Egypt follows Myanmar on the CPJ’s list with 25 journalists currently in jail. While this figure represents a decline from last year, the Abdel Fattah el-Sisi government continues to circumvent the country’s laws to prolong the detentions of journalists, according to the report.
The report provides the example of photojournalists and winner of the CPJ Press Freedom Award, Mahmoud Abou Zeid who, despite being released from prison in March, 2019, has spent every night since in prison. Since he was released under “police observation”, he is required to report to a police station every evening for the next five years. Every evening since his release, the police have determined that he must spend the night in jail.
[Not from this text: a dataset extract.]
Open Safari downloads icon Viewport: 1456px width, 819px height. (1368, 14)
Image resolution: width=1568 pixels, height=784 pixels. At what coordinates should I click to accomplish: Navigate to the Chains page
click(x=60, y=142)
Thus, while Egypt has certain legislations in place to limit detentions, the authoritarian government continues to find work arounds and additional charges to prolong these detentions to the best of their ability.
Even in the scarce improvements, there’s more than meets the eye
Certain countries with poor track records when it comes to imprisoning journalists have ostensibly made improvements. Turkey, for example, which occupied the highest spot in the 2016 and 2017 editions of the CPJ report with 81 and 73 detained journalists in those years respectively stands at a relatively modest sixth place with 18 jailed journalists.
However, as the CPJ report mentions, it would be “naive” to see this decline as the ruling government’s change of heart. Following the failed coup against the Erdogan government in 2016, the country came down severely on the media and other dissidents, shuttering hundreds of media houses and state confiscations of hundreds of businesses.
Add to this the fact that the government has allowed several journalists out of prison on parole as they await trial or appeal outcomes, as noted in the CPJ report, the picture of improvements in the state of independent media in the country are proved false.
A similar situation exists in Saudi Arabia. While it takes up the eighth place on the CPJ’s census with 14 journalists currently behind bars, journalists in the country remain silent of their own accord following the exemplary killing and dismemberment of dissident journalist Jamal Khashoggi in 2018 and several detentions in 2019.
In addition to this, the use of internet shutdowns and the alleged use of Pegasus spyware by the state have effectively crippled a free media in the Middle-Eastern nation, precluding the need to arrest or detain more journalists.
In a year where press freedom was stifled to a never-before seen degree, 19 journalists were murdered in retaliation for their work, according to the CPJ report, compared to last years total of 22 casualties. Additionally, three journalists lost their lives reporting from conflict zones and two were killed while covering protests which turned violent.
Mexico was among the deadliest countries for reporters seeing three of them killed for their work. Six other deaths are currently being investigated by the CPJ to see if they were related to their coverage.
India recorded four such killings while a fifth died while covering a protest.
This year, like the last, represented a new high in the number of journalists jailed or murdered for their work, something which is quickly becoming a yearly trend.